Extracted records
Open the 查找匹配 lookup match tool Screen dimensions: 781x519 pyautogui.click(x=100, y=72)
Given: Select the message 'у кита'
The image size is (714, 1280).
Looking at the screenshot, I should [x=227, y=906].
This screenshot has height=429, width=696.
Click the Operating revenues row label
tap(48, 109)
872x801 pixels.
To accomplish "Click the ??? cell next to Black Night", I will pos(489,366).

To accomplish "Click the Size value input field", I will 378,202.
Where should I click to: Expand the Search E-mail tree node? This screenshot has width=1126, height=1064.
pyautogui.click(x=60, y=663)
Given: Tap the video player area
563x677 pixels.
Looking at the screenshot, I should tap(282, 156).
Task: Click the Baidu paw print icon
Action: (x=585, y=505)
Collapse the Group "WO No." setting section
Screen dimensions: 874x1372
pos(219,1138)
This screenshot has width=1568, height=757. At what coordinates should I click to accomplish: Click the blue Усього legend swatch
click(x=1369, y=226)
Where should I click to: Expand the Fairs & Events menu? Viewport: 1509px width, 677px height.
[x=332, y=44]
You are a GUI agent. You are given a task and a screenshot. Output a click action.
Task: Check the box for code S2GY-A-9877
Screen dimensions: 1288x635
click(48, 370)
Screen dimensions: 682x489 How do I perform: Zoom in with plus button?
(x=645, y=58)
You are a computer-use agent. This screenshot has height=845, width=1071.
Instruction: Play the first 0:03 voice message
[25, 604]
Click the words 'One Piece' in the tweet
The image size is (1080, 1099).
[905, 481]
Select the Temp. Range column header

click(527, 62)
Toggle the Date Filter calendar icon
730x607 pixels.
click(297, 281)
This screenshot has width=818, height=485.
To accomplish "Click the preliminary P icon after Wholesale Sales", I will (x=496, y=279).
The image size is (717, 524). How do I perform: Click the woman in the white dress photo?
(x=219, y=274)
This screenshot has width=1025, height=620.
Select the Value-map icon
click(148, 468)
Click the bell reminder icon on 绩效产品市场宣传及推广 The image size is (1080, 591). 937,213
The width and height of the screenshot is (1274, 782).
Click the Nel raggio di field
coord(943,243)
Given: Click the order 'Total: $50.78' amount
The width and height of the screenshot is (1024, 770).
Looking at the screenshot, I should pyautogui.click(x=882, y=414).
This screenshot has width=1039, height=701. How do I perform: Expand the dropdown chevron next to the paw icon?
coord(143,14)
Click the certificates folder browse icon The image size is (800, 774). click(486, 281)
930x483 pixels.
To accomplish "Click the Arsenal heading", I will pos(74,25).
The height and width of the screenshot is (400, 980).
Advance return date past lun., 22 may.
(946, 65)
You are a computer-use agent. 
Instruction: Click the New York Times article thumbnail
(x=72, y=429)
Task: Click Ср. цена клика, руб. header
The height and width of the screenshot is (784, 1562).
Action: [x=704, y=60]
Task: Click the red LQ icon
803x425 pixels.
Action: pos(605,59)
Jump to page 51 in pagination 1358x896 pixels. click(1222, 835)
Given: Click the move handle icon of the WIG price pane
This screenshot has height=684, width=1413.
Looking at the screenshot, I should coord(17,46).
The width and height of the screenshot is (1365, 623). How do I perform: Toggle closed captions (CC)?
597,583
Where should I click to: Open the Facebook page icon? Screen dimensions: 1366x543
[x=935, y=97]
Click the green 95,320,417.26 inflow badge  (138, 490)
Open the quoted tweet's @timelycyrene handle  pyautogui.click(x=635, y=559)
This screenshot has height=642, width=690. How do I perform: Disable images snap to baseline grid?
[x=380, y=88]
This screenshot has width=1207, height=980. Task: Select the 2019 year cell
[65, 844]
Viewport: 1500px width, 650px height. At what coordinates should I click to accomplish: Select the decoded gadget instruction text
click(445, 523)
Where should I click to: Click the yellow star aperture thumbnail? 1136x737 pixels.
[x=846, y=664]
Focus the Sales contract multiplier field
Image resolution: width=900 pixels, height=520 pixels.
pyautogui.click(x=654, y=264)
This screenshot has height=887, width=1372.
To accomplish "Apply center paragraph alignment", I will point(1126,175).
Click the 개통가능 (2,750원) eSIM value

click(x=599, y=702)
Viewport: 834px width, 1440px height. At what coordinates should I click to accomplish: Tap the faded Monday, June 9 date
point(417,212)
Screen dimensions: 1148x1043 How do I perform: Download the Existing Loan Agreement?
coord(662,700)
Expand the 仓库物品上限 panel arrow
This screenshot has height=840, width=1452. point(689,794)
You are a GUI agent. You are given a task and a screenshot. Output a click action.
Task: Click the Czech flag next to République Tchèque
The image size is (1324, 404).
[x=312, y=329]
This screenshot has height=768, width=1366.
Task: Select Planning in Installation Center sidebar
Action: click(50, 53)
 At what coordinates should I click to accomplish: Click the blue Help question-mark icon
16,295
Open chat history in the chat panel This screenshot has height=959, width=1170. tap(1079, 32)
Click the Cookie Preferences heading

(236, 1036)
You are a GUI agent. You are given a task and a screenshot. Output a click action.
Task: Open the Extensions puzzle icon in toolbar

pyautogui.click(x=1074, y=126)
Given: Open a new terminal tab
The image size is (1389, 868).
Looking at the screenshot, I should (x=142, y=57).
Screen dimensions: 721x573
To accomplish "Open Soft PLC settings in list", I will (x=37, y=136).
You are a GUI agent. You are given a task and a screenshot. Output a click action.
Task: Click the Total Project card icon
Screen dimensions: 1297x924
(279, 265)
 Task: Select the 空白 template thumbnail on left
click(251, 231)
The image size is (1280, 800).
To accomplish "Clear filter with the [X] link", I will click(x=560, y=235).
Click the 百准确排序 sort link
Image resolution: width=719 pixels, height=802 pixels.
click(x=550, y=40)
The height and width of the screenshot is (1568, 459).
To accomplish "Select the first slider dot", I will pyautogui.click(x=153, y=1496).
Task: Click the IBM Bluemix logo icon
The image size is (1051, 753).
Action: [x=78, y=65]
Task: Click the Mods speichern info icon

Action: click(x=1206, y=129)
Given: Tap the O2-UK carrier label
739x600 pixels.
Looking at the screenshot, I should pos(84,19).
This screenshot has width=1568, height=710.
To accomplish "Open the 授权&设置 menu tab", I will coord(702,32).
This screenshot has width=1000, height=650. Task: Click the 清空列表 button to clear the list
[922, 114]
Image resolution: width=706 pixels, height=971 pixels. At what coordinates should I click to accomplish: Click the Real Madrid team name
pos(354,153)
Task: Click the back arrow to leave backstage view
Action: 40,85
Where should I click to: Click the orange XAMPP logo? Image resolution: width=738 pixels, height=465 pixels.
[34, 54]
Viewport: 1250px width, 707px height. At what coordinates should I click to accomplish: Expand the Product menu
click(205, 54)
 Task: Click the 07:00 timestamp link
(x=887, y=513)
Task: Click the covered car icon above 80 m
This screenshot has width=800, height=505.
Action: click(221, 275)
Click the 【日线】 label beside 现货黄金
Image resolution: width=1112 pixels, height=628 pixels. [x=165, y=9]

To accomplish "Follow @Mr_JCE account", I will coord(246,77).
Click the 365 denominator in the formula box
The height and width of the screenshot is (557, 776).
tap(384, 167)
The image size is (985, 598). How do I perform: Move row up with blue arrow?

Directions:
Which lines run from the one holding "Where should I click to: Open" through the one holding "Open the quoted" in the records above? Repeat them exactly, both included, and nothing more.

Written solution:
Where should I click to: Open the Facebook page icon? Screen dimensions: 1366x543
[x=935, y=97]
Click the green 95,320,417.26 inflow badge  (138, 490)
Open the quoted tweet's @timelycyrene handle  pyautogui.click(x=635, y=559)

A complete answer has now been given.